In the above cases of Whitlow, though much time and space were occupied in writing out the mode of selecting the remedies, the selection itself only occupied a few minutes.

[1] We do not find all these conditions stated as belonging to burning and shooting in the thumb, but only as belonging to certain symptoms of the upper extremity generally. Conditions may have a far wider range than appears from our yet imperfect provings; clinical experience shows that the conditions of a symptom may also belong to other symptoms of the same organ, or to the same symptoms in other organs; it may be even of universal application.
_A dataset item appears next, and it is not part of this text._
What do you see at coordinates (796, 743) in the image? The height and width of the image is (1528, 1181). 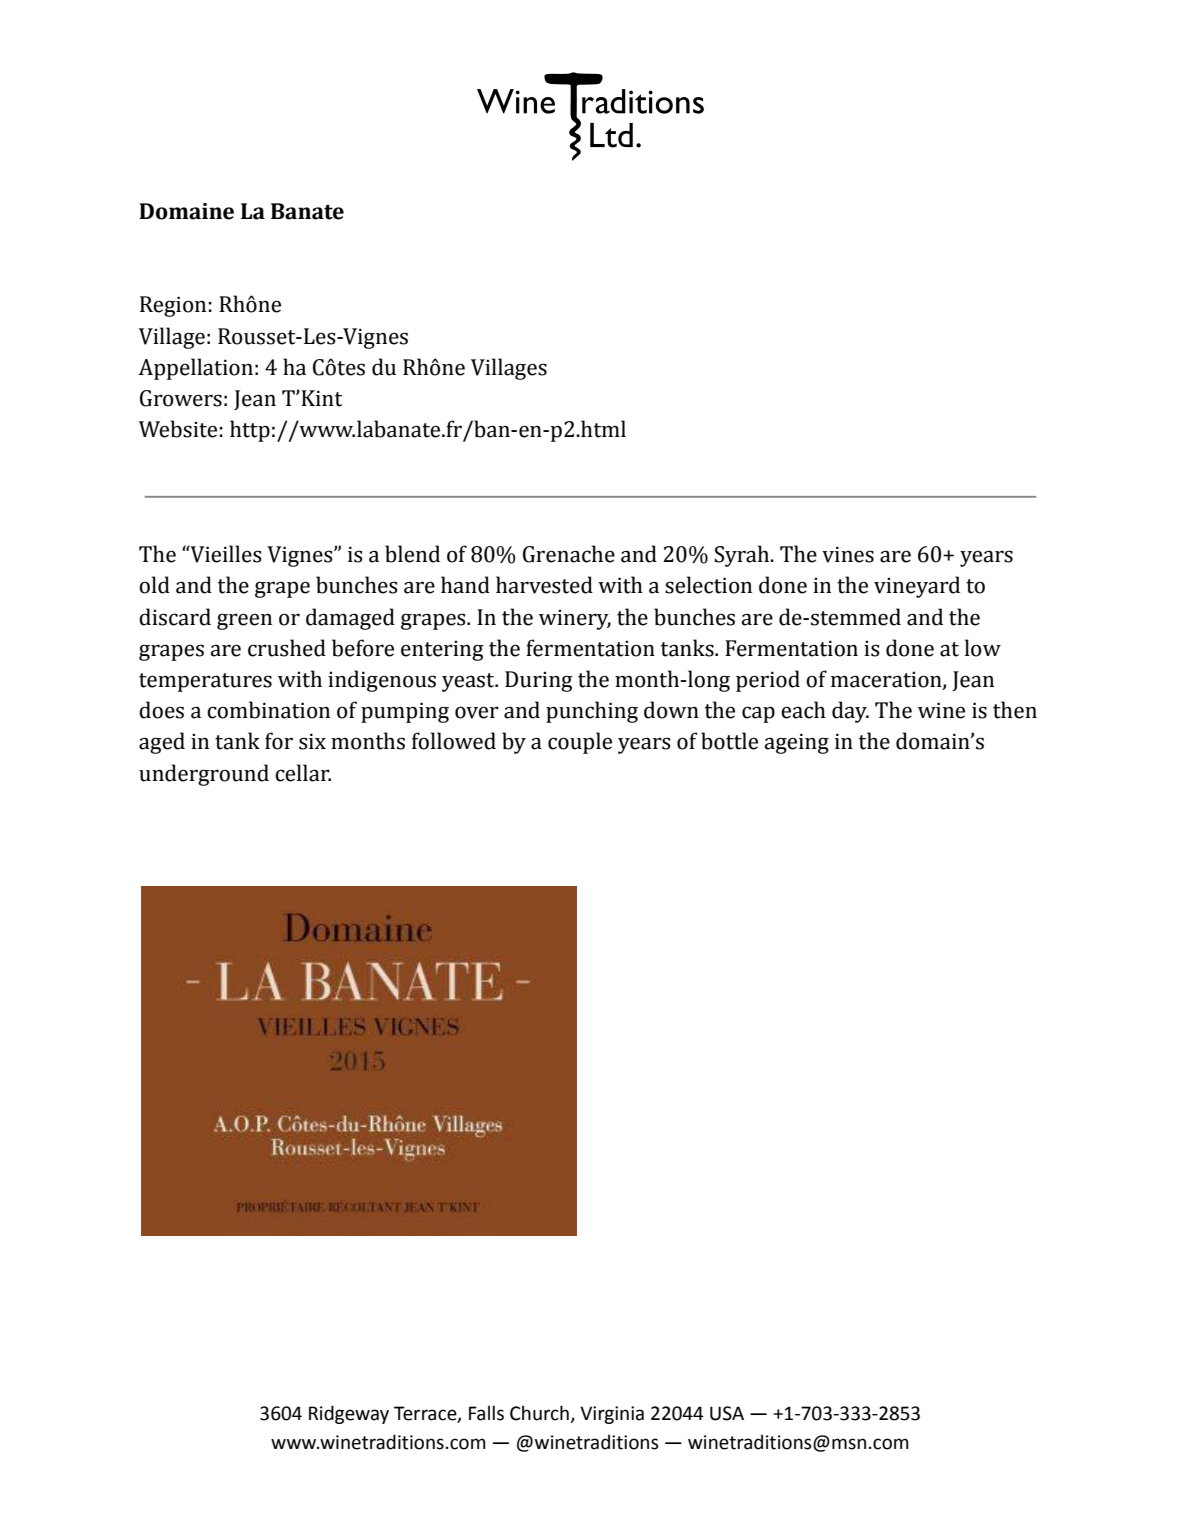 I see `ageing` at bounding box center [796, 743].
Hence no Repertory or Materia Medica is perfect which does not only give the conditions under their respective individual symptoms, but also arranges them in collectives, that the simillimum may be selected by analogy when other means fail. C. Hering’s Materia Medica is the only one in which a comparative view of localities, conditions, sensations, etc., is thoroughly carried out. All that he has published of his Materia Medica, as well as the two published parts of his Analytical Therapeutics, are indispensable to the homoeopathician.